My economics textbook illustrated the point by quoting from Nazi Germany’s Propaganda Minister Joseph Goebbels who said: “We can do without butter, but, despite all our love of peace, not without arms. One cannot shoot with butter, but with guns.” It was about trade-offs, my professor taught us. There is a trade-off between a nation’s investment in military and civilian goods. In simplistic terms, a nation has to choose between buying guns (invest in the military) or butter (invest in civilian goods). It is, of course, not that simple but as a 17- year-old, I got the point. A government budget has to balance priorities.
President Trump’s budget request to the Congress calls for about a 20 percent reduction in the budget of the National Institutes of Health (NIH) and similar deep cuts to the research budgets of the Department of Energy’s Office of Science, the Environmental Protection Agency(EPA), and the National Oceanic and Atmospheric Administration. President Trump proposes $54 billion in cuts for domestic spending such as research and spending $54 billion more for the military. Incidentally, there are no proposed cuts in the hundreds of millions of federal dollars spent on security for the President’s Manhattan apartment or his Florida golf resort. The President’s budget is not about a trade-off of guns v butter. It’s about guns v life. If we cut the budget for biomedical research, then people will die unnecessarily. We’re not talking about a guns v butter trade-off in President Trump’s budget. We’re talking about an immoral assault on American lives and American values.
Mick Mulvaney, the president’s budget director, says that government-funded health research had suffered “mission creep” and, as far as climate change research was concerned, “We’re not spending money on that anymore. We consider that a waste of money …”

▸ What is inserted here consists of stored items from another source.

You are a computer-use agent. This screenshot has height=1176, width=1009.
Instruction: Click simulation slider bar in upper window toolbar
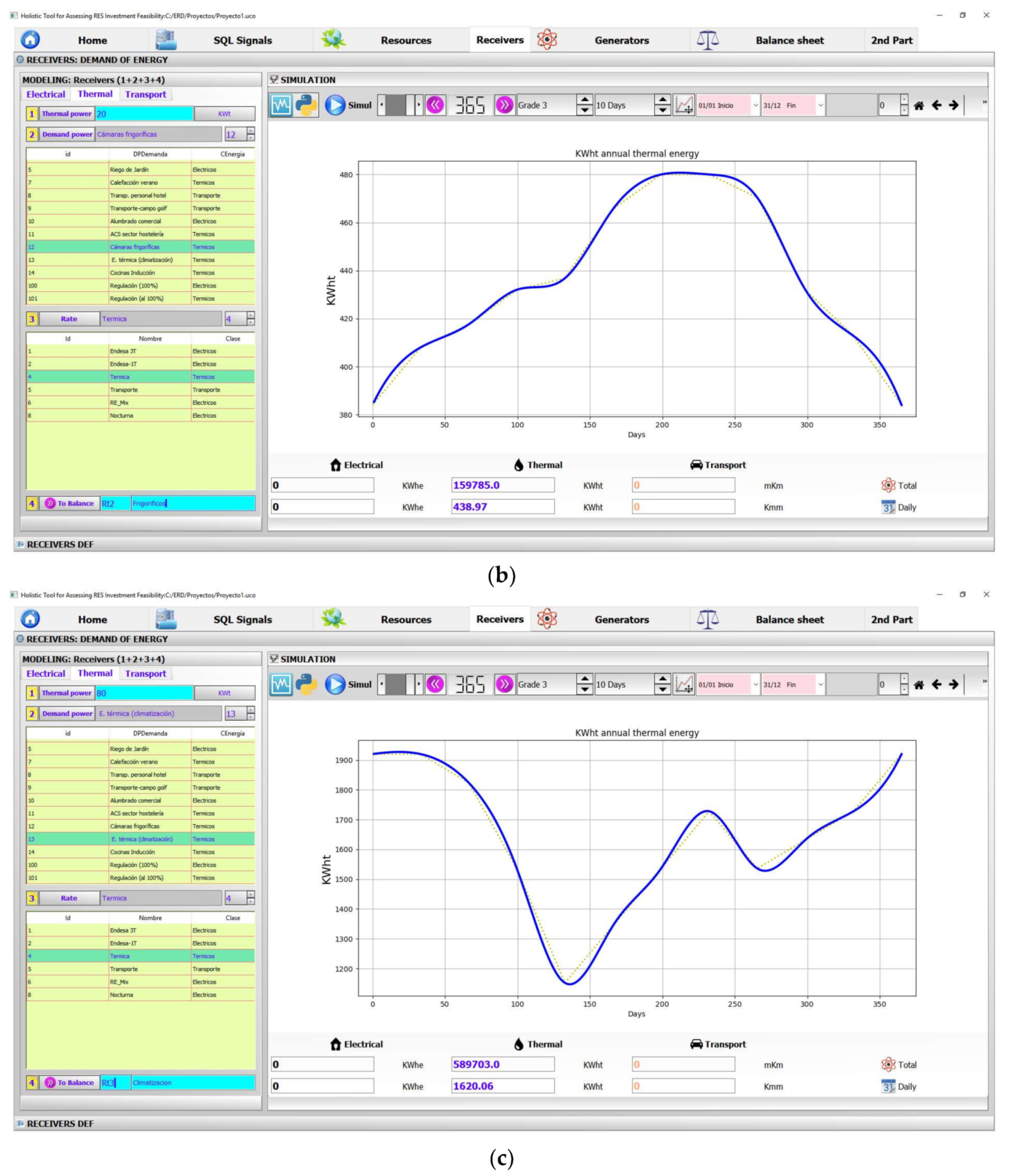click(400, 105)
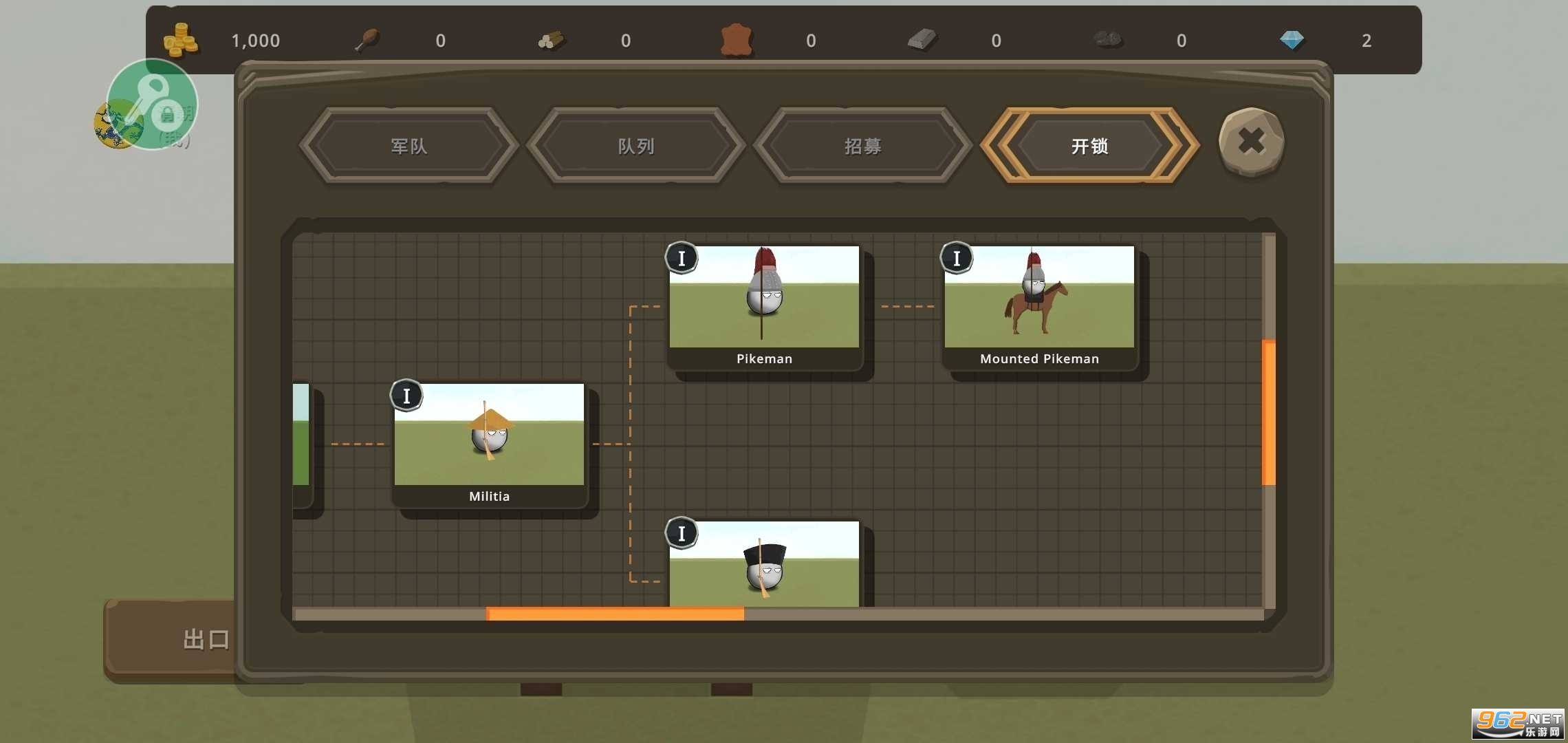Select the Mounted Pikeman unit card

tap(1039, 306)
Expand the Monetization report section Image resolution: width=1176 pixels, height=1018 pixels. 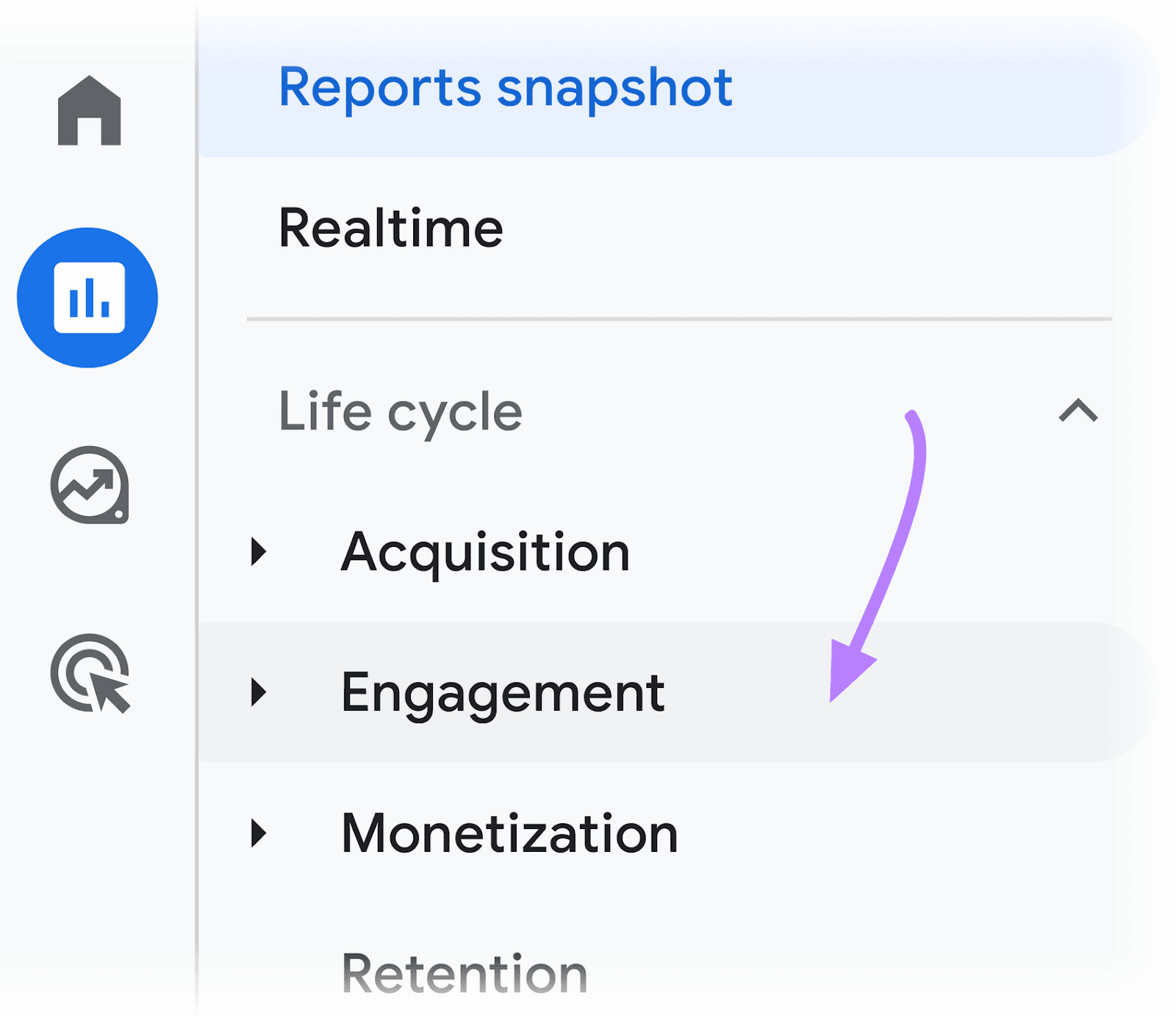(x=259, y=833)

“Mission creep”? There is a reason the institution is called the National Institutes of Health. It is because the NIH represents a shared societal commitment to making the health of our children and grandchildren better than ours. It is because the NIH exemplifies our shared belief that the best way to predict the future of biomedical science is to invent it ourselves. It is because we know that methodical and rationale scientific inquiry cures some diseases and ameliorates others. It’s because the NIH represents 75 percent of federal funding for biomedical research. It’s called “Institutes,” plural, instead of Institute, singular, because it made up of 27 different institutes and centers including the National Cancer Institute, the National Heart, Lung, and Blood Institute, the National Eye Institute, the National Institute of Neurological Diseases and Stroke, and the National Institute of Mental Health. It takes a formidable line-up of institutes to tackle a formidable set of diseases.
“Mission creep”? At New York Medical College NIH-funded research allows our faculty members to find improved treatments for cancer, high blood pressure, and infectious disease. NIH training grants help us educate the next generation of physician-scientists and dental-scientists. Also, to be prosaic, biomedical research is a powerful economic driver of our Westchester and state economy. New York State benefits from over 31,000 jobs and a total economic impact of over $4.6 billion from government-funded biomedical research.
“Waste of money” to do environmental research? Research funded by the EPA helps identify environmental toxins affecting our health and the influence of environmental toxins upon our ability to have children.
In my lifetime biomedical research funded by the NIH has vastly improved the survival probability for premature babies, rendered many forms of cancer treatable and others curable, identified the cause and treatment of HIV/AIDS, reduced the death rate from cardiovascular disease, created organ transplantation, and improved the therapy of diabetes. Which members of Congress will stand before the voters and say they favor a budget designed to prevent the identification of new treatments for these diseases?
“It’s all about trade-offs,” my economics professor taught me. Let’s tell our elected officials that we want a federal budget where the trade-offs support life, not death.
Edward C. Halperin is chancellor, New York Medical College.